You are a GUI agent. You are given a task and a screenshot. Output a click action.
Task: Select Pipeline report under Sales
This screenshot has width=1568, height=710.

———

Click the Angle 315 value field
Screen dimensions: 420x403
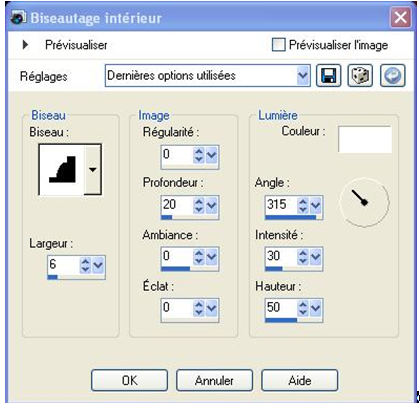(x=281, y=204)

———

TASK INSTRUCTIONS
From the data above, report how many lines include the string "screenshot". The number alone will do.

OUTPUT OF THE TASK
2